Six Duchies troops poured into Blue Lake and took ship for the farther side and the Mountain Kingdom on the very days that the Red-Ships were beating their way up the Vin River to Tradeford. Tradeford had never been a fortified city. Although word of the ships’ coming preceded them by fast messenger, the news was greeted with general disdain. What menace were twelve ships of barbarians to such a great city as Tradeford? The City Guard was alerted, and some of the dockside merchants took steps to remove their goods from warehouses close to the water, but the general attitude was that if they did manage to get as far up the river as Tradeford, archers would easily pick off the Raiders before they could do any real damage. The general consensus was that the ships must be bringing some offer of treaty to the King of the Six Duchies. There was much discussion as to how much of the Coastal Duchies they would ask ceded to them, and the possible value of reopening trade with the Outislands themselves, not to mention restoring the trade flow down the Buck River.

This is but one more example of the errors that can be made when one thinks one knows what the enemy desires, and acts upon it. The folk of Tradeford ascribed to the Red-Ships the same desire for prosperity and plenty that they themselves felt. To base their estimation of the Red-Ships on that motive was a grievous mistake.

I don’t think Kettricken had accepted the idea that Verity must die for the dragon to quicken until the actual moment he kissed her goodbye. He kissed her so carefully, his hands and arms held wide of her, his head cocked so that no silver smear would touch her face. For all that, it was a tender kiss, a hungry and lingering one. A moment longer she clung to him. Then he said something softly to her. She immediately put her hands to her lower belly. “How can you be so sure?” she asked him, even as the tears began to course down her cheeks.

“I know,” he said firmly. “And so my first task must be to return you to Jhaampe. You must be kept safe this time.”

“My place is in Buckkeep Castle,” she protested.

I had thought he would argue. But, “You are right. It is. And thither I shall bear you. Farewell, my love.”

Kettricken did not reply. She stood watching him walk away from her, an intense look of incomprehension on her face.

For all the days we had spent striving for this very thing, at the end it seemed rushed and untidy. Kettle paced stiffly by the dragon. She had bid us all farewell with a distracted air. Now she hovered beside the dragon, breathing as if she had just run a race. At every moment, she was touching the dragon, a fingertip caress, a dragging hand. Color rippled in the wake of her touch and lingered, fading slowly.

Verity took more care with his goodbyes. To Starling, he admonished, “Care for my lady. Sing your songs well and true, and let no man ever doubt the child she carries is mine. With that truth I charge you, minstrel.”

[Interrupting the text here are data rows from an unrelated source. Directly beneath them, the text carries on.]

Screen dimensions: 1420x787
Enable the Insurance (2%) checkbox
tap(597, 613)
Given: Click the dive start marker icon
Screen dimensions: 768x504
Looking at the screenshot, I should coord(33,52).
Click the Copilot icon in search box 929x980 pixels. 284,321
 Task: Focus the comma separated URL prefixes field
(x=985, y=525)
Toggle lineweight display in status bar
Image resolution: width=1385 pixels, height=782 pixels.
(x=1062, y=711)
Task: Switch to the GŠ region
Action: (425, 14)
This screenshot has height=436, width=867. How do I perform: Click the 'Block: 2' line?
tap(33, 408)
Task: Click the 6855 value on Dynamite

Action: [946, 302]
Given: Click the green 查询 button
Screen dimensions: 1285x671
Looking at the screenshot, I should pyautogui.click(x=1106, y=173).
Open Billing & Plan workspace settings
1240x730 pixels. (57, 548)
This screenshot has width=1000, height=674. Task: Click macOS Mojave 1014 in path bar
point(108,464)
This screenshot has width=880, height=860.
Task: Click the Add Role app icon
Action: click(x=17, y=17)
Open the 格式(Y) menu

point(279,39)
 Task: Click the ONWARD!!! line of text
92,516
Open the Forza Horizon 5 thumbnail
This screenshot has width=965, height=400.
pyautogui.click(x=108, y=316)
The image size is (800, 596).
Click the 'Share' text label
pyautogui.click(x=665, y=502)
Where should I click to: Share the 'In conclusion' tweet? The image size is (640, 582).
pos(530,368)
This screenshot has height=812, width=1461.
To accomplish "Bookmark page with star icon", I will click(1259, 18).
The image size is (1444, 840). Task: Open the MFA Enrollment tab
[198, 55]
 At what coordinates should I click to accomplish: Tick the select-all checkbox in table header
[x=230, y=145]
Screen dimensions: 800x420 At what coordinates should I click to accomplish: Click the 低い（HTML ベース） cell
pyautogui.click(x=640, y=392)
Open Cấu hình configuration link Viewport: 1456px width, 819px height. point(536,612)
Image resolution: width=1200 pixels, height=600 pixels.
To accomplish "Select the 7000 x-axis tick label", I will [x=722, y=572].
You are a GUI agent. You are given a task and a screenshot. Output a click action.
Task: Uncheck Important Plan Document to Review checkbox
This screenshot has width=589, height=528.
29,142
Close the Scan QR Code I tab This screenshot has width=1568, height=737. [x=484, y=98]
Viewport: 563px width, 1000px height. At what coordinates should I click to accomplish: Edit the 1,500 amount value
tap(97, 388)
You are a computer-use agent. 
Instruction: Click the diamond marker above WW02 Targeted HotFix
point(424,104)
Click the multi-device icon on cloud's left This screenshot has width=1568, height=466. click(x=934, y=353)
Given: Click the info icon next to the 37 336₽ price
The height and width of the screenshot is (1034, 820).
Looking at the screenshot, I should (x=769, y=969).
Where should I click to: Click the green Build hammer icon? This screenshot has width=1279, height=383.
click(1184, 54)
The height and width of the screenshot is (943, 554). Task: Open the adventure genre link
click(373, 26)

“I shall do my best, my king,” Starling replied gravely. She went to stand beside Kettricken. She was to accompany the queen on the dragon’s broad back. She kept wiping her damp palms down the front of her tunic and checking to make sure the pack that carried her harp was secure to her back. She gave me a nervous smile. Neither of us needed more farewell than that.

There had been some furor about my decision to stay. “Regal’s troops draw nearer with every passing moment,” Verity reminded me yet again.

“Then you should hurry, so I will not be in this quarry when they arrive,” I reminded him.

He frowned at that. “If I see any of Regal’s troops upon the road, I shall see they do not get this far,” he offered me.

“Take no risks with my queen,” I reminded him.

Nighteyes was my excuse to stay. He had no wish to ride upon a dragon. I would not leave him. I am sure Verity knew the real reasons. I did not think I should return to Buck. I had already made Starling promise me that there would be no mention of me in song. It had not been an easy promise to wring from a minstrel. But I had insisted. I never wanted either Burrich or Molly to know that I yet lived. “In this, dear friend, you have been Sacrifice,” Kettricken had told me quietly. She could offer me no greater compliment. I knew no word of me would ever pass her lips.